Tuesday, August 5, 2008: 10:30 AM
102 D, Midwest Airlines Center
Kendra Spence Cheruvelil1, Patricia A. Soranno1, Mary Bremigan2 and Katherine E. Webster3, (1)Department of Fisheries and Wildlife, Michigan State University, East Lansing, MI, (2)Fisheries and Wildlife, Michigan State University, East Lansing, MI, (3)Biological Sciences, University of Maine, Orono, ME
Background/Question/Methods Geographic regionalization frameworks (i.e. ecoregions) cluster geographical data to create contiguous regions of similar climate, geology and hydrology by delineating land into discrete regions that are often hierarchically nested. Even though most regionalization frameworks were not originally designed for aquatic ecosystem classification or management, they are often used for such purposes, with surprisingly few explicit tests of them.
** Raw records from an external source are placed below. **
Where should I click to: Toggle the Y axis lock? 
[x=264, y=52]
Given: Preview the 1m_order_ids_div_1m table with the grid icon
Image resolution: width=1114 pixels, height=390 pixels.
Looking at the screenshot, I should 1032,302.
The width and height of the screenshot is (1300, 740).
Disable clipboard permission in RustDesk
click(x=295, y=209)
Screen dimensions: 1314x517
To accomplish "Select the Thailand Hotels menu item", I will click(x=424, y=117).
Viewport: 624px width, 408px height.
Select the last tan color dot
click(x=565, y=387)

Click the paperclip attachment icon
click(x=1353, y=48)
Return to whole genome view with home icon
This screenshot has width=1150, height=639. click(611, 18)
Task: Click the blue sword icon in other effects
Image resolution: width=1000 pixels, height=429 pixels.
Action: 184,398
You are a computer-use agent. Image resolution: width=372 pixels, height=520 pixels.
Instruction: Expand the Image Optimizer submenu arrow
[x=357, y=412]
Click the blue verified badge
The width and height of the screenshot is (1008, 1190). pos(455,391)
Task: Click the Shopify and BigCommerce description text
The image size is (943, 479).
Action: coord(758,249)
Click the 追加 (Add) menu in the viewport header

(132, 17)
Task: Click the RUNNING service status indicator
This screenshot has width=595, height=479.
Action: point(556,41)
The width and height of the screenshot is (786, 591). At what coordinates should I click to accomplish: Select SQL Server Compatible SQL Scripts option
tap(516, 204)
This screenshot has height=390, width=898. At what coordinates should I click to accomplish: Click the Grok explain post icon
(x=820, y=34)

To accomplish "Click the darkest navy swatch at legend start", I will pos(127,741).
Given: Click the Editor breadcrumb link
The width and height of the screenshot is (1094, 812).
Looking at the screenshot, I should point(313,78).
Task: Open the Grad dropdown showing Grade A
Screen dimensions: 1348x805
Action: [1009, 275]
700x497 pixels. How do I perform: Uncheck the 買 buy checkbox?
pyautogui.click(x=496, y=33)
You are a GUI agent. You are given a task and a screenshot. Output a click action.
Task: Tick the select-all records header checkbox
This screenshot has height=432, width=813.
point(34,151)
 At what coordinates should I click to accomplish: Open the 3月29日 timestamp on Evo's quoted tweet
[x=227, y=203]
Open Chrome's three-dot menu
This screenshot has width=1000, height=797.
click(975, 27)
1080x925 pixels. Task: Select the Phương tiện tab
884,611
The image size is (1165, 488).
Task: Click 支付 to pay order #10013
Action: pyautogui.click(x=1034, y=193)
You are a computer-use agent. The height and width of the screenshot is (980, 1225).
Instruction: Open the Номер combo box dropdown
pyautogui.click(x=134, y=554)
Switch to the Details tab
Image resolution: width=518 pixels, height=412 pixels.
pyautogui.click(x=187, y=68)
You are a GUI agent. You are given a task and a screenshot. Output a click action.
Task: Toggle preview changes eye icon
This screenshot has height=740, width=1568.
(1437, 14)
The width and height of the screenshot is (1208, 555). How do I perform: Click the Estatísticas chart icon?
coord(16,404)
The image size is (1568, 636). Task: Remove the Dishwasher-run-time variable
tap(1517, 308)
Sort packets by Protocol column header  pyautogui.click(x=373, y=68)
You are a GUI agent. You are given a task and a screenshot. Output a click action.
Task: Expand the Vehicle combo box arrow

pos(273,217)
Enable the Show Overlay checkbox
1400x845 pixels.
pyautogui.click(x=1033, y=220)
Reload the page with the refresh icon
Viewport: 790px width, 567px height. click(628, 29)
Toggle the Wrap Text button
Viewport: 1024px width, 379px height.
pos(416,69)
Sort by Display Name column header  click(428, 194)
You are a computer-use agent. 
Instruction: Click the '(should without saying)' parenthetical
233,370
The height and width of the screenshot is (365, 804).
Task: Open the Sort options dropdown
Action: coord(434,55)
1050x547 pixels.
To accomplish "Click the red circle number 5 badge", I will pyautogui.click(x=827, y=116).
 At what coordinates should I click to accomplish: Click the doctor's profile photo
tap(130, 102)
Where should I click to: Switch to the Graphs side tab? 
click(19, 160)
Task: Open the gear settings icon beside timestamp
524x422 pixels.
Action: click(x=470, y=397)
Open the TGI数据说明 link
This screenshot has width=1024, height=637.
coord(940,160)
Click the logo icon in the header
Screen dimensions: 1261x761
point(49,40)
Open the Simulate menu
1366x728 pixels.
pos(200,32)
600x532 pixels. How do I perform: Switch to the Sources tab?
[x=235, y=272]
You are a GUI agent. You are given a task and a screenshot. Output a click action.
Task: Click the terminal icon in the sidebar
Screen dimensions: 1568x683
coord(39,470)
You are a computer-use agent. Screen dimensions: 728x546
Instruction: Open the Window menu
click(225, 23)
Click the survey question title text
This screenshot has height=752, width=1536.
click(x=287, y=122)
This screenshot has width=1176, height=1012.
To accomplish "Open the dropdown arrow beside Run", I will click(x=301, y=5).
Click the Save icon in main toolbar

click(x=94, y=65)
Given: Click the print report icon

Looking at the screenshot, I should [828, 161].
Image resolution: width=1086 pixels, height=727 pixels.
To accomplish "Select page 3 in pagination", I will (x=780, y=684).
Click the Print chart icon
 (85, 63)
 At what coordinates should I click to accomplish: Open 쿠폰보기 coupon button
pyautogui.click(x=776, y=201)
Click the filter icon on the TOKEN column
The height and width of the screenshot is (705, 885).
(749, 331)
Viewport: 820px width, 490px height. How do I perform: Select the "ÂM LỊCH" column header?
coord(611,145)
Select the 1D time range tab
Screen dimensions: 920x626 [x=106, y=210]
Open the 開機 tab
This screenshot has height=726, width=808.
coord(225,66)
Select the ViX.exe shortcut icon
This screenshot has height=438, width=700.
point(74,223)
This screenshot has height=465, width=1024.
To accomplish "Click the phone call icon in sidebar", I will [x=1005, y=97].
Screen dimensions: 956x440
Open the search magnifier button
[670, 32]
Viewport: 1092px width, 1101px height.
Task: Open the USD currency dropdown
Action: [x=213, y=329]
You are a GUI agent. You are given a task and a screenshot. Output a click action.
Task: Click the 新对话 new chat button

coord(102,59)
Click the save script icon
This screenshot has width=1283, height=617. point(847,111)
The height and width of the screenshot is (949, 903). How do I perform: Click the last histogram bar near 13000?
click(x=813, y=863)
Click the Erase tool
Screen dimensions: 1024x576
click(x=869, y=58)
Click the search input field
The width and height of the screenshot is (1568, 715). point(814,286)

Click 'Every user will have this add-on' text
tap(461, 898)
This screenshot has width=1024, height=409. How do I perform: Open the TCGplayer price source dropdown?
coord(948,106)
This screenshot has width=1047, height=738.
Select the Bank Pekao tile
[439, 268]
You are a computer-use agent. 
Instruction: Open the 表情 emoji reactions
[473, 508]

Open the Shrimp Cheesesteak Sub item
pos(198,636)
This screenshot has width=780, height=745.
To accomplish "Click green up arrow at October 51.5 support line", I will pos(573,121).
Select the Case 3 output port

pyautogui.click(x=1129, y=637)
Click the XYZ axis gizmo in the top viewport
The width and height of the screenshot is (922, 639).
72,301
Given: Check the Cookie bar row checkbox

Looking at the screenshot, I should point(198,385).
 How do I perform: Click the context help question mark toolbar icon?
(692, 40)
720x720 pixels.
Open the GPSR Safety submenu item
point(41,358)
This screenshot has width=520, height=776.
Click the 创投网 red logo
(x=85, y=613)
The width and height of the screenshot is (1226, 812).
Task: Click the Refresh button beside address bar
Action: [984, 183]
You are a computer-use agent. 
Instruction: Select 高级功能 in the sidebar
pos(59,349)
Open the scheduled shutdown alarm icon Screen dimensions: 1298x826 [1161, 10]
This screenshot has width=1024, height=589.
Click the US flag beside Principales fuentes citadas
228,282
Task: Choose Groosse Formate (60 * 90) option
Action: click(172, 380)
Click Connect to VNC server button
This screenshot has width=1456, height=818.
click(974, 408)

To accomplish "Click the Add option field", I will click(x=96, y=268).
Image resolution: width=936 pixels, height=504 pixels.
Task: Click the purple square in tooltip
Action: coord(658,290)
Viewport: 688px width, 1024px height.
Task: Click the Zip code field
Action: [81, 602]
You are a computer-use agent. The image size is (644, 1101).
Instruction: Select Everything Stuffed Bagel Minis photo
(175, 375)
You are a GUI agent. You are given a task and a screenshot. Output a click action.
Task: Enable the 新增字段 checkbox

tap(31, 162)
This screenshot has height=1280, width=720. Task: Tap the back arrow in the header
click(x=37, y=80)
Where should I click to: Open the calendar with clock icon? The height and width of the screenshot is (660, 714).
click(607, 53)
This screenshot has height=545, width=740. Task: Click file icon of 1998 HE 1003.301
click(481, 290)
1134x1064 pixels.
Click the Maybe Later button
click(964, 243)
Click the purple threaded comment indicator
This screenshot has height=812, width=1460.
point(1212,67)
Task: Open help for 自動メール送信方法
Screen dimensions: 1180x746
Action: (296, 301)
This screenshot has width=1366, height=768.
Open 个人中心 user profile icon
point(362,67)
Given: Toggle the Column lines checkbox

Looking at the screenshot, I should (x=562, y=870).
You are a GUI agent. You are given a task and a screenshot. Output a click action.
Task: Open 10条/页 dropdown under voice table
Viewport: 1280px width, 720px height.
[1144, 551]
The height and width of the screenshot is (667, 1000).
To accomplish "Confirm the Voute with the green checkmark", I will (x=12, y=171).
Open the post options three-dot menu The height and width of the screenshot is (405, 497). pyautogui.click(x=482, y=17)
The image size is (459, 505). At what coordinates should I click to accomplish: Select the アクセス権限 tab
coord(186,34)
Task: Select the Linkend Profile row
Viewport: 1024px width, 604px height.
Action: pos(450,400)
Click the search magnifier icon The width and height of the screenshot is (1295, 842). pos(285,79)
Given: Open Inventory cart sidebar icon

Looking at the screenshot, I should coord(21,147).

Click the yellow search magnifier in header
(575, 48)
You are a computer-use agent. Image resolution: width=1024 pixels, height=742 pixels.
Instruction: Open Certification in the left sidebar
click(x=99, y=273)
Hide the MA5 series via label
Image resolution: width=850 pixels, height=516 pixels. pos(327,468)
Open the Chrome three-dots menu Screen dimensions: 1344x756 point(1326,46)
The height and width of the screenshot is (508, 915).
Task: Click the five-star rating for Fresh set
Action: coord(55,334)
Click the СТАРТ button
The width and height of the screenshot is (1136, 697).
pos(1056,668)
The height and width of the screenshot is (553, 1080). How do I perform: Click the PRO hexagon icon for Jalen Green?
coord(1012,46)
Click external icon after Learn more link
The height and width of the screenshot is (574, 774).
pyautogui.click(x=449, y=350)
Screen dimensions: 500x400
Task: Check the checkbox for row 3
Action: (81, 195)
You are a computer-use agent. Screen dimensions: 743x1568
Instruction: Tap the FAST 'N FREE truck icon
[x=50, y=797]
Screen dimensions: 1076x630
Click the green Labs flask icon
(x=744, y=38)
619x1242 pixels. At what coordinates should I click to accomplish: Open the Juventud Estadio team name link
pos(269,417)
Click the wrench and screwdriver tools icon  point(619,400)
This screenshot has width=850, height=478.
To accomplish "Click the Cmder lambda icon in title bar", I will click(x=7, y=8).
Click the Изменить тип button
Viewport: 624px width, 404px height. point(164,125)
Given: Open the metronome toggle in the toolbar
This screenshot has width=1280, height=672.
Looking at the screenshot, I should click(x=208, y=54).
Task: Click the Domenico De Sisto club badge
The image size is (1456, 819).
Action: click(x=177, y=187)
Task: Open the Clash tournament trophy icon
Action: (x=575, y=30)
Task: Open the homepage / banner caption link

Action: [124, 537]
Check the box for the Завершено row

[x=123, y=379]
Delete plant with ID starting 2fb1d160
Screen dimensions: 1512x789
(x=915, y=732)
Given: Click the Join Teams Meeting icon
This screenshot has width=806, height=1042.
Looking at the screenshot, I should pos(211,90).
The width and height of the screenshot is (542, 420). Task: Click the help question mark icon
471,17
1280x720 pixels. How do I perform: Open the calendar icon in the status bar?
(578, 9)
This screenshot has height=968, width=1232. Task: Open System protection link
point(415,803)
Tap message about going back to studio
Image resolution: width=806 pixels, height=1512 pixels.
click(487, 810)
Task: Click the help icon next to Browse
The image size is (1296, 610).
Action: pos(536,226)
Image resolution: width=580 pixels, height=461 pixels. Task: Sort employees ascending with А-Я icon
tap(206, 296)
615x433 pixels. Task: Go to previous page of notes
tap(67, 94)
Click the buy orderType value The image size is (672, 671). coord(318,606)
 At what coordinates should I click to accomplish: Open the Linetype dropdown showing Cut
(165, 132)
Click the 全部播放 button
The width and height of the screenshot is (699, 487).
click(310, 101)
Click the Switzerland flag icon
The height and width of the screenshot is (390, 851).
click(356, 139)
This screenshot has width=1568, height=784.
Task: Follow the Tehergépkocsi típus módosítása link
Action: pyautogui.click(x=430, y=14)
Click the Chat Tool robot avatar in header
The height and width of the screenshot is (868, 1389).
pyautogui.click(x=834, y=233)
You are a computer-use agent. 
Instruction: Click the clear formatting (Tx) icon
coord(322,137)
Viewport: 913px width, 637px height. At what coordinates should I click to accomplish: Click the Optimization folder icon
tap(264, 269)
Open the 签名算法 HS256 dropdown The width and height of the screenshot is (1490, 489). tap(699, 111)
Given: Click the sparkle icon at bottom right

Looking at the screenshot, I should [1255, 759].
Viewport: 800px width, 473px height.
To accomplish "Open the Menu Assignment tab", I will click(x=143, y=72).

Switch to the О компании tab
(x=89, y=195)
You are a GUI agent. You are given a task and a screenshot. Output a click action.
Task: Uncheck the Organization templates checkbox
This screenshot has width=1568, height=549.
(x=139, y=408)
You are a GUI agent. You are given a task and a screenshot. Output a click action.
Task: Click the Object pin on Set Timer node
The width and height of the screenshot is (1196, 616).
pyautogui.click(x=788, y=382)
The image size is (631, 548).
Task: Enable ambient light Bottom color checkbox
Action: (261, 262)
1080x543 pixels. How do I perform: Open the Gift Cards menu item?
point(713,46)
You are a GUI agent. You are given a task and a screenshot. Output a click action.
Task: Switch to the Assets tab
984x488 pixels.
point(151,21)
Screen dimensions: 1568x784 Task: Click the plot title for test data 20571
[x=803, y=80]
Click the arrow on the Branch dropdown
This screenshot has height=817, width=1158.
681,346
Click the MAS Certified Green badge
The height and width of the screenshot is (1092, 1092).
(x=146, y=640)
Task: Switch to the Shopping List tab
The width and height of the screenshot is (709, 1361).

The implicit assumption in using regionalization frameworks for understanding lake variability is that lakes are spatially organized across the landscape such that lakes in similar ‘regions’ share similar hydrogeomorphic controls on lake chemistry and quality. However, the spatial scale with which these regions should be delineated, or the hydrogeomorphic features that these regions should be based on have not been identified for lakes. In this study, we tested the relative ability of eleven different regionalizations to group 2500 northern U.S. lakes for water quality monitoring and assessment. We examined which of eleven different regionalization schemes at two spatial scales best captured the maximum amount of regional variation in water quality for total nutrients, water clarity, chlorophyll, overall trophic state, and alkalinity. We conducted our analyses twice, once using raw response variables and once using residuals from regressions of each response variable with human land use/cover (percent of urban and agricultural land within each lake’s 500m buffer). The latter set of response variables is one way to define lake reference conditions and is useful for examining how much variation among lakes is due to human disturbance as compared to natural hydrogeomorphology. For both analyses, we used multi-level models that partition the total variance into within-region and among-region components.
Results/Conclusions
We found 1) a significant amount of variation among regions for multiple regionalization frameworks, both spatial scales and all response variables (15-80%), 2) that the “best” regionalization scheme depended upon the response variable of interest (e.g., highest for alkalinity and lowest for total phosphorus), and 3) that the results were dependent upon whether or not human land use was accounted for (among region variation was lower for land use residuals than for raw data and the “best” regionalization was different for the two datasets for many response variables). These results suggest that regionalization can provide a useful framework for asking ecological questions about lakes and for water quality assessment and monitoring, but that we must identify the appropriate spatial scale for the questions being asked, the management application, and the metrics being assessed.